Records shown -

========

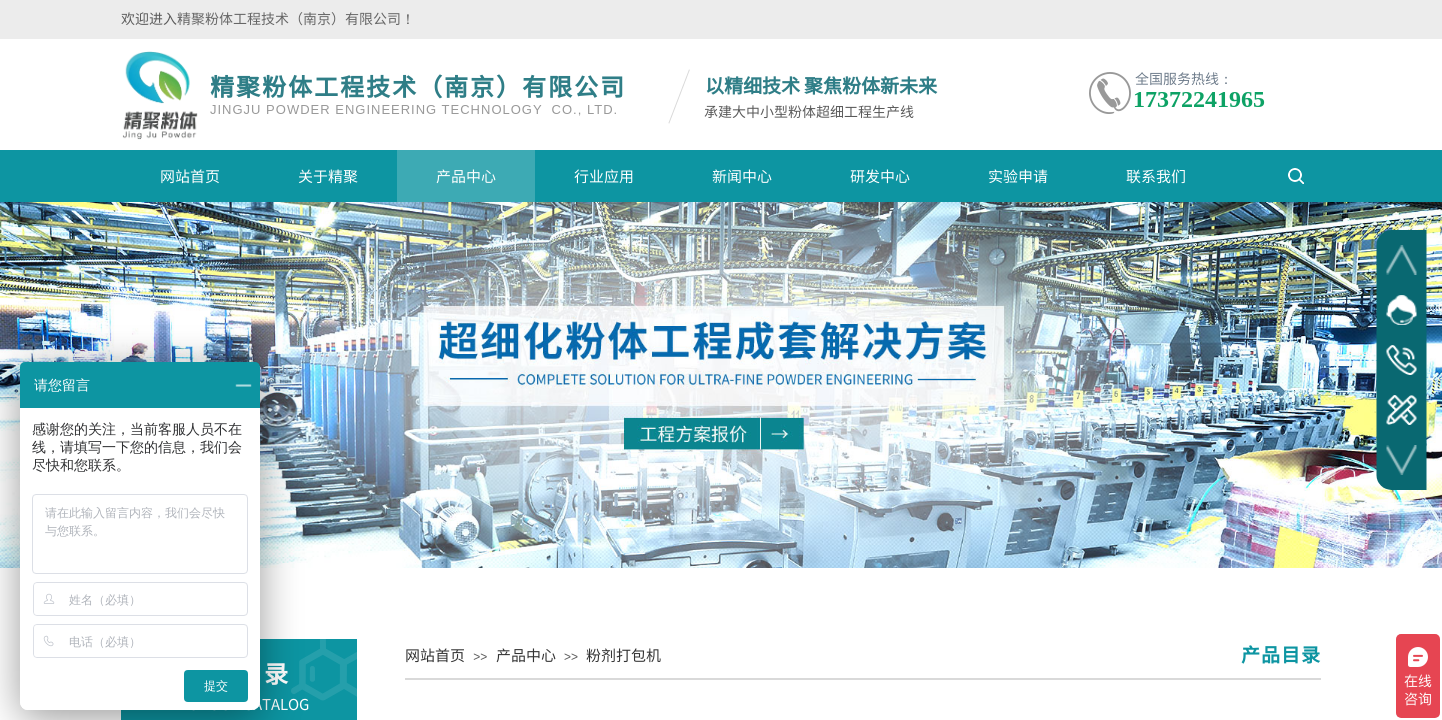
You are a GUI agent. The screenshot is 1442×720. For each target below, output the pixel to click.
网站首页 (190, 175)
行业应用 (604, 175)
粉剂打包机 (623, 654)
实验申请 (1018, 175)
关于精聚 (328, 175)
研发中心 (880, 175)
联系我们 (1156, 175)
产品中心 (466, 175)
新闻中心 (742, 175)
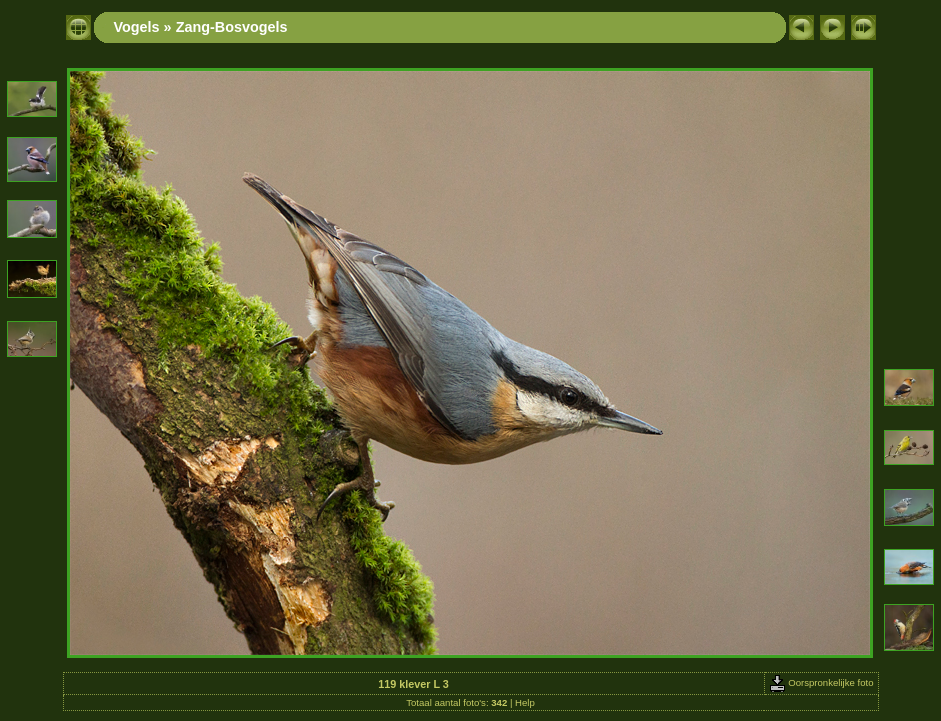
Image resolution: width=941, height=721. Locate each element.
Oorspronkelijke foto (821, 682)
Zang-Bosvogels (232, 27)
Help (525, 702)
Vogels (137, 27)
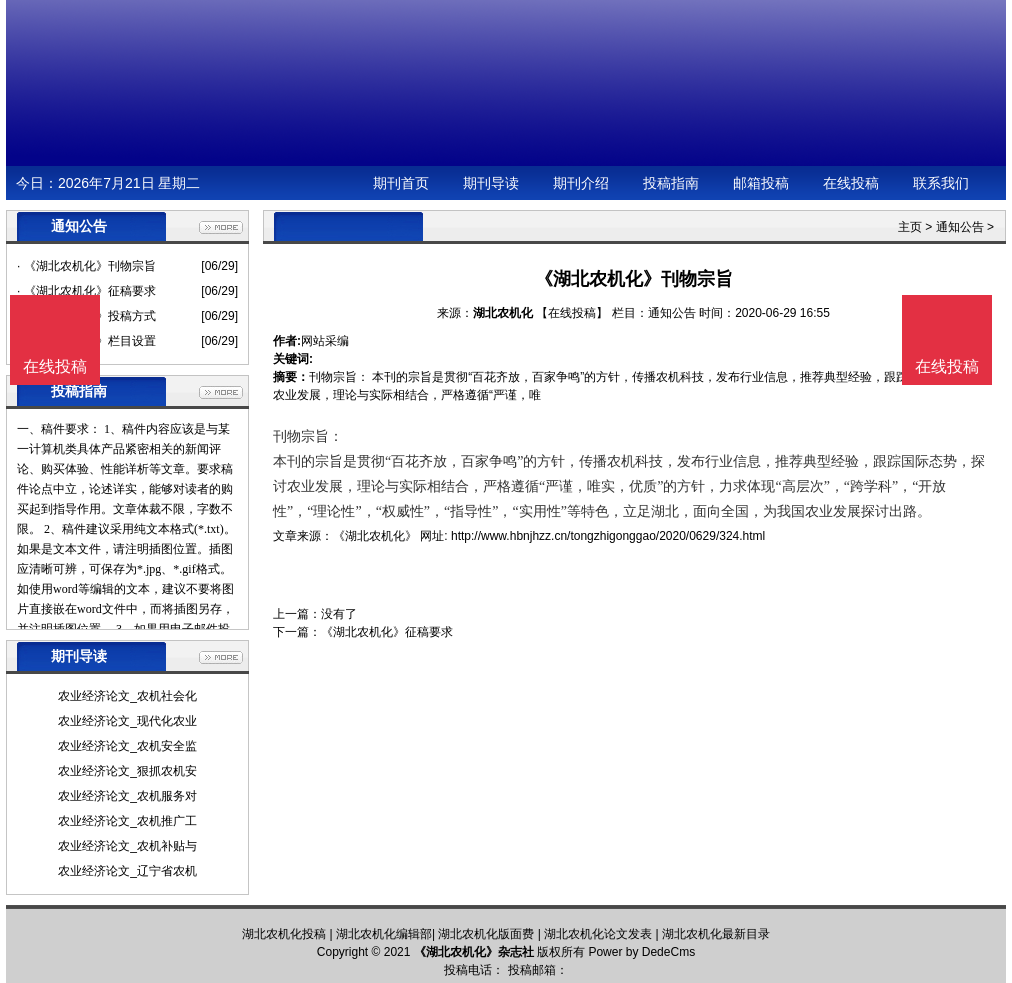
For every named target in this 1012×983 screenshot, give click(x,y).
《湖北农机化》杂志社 (474, 952)
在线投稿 (851, 183)
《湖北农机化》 (375, 536)
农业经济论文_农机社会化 (127, 696)
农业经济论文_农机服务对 (127, 796)
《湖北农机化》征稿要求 (387, 632)
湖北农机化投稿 (284, 934)
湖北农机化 (503, 313)
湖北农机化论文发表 (598, 934)
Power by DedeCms (641, 952)
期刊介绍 (581, 183)
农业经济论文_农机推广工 (127, 821)
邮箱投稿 (761, 183)
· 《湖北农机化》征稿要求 (86, 291)
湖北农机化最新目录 (716, 934)
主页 (910, 227)
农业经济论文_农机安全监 (127, 746)
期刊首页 (401, 183)
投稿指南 (671, 183)
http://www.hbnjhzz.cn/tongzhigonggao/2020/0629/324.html (608, 536)
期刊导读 (491, 183)
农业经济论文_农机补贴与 (127, 846)
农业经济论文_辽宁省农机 (127, 871)
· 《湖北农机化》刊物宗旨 (86, 266)
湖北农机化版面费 (486, 934)
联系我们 (941, 183)
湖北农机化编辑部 (384, 934)
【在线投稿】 (572, 313)
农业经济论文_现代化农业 (127, 721)
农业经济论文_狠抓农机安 (127, 771)
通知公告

========

Description of the task - Rewrite all of the data above, replacing "screenshot" with "image" and keeping everything else the same. Leave out the pictures.

Correct output -
You are a GUI agent. The image is 1442×720. For each target below, output the pixel to click.
网站首页 (190, 175)
行业应用 (604, 175)
粉剂打包机 (623, 654)
实验申请 (1018, 175)
关于精聚 (328, 175)
研发中心 (880, 175)
联系我们 (1156, 175)
产品中心 (466, 175)
新闻中心 (742, 175)
Image resolution: width=941, height=721. Locate each element.
Oorspronkelijke foto (821, 682)
Zang-Bosvogels (232, 27)
Help (525, 702)
Vogels (137, 27)
For every named target in this 1012×983 image, give click(x,y).
《湖北农机化》杂志社 (474, 952)
在线投稿 (851, 183)
《湖北农机化》 (375, 536)
农业经济论文_农机社会化 (127, 696)
农业经济论文_农机服务对 (127, 796)
《湖北农机化》征稿要求 (387, 632)
湖北农机化投稿 (284, 934)
湖北农机化 (503, 313)
湖北农机化论文发表 (598, 934)
Power by DedeCms (641, 952)
期刊介绍 (581, 183)
农业经济论文_农机推广工 (127, 821)
邮箱投稿 (761, 183)
· 《湖北农机化》征稿要求 (86, 291)
湖北农机化最新目录 (716, 934)
主页 (910, 227)
农业经济论文_农机安全监 (127, 746)
期刊首页 (401, 183)
投稿指南 (671, 183)
http://www.hbnjhzz.cn/tongzhigonggao/2020/0629/324.html (608, 536)
期刊导读 (491, 183)
农业经济论文_农机补贴与 (127, 846)
农业经济论文_辽宁省农机 (127, 871)
· 《湖北农机化》刊物宗旨 (86, 266)
湖北农机化版面费 (486, 934)
联系我们 (941, 183)
湖北农机化编辑部 (384, 934)
【在线投稿】 (572, 313)
农业经济论文_现代化农业 (127, 721)
农业经济论文_狠抓农机安 (127, 771)
通知公告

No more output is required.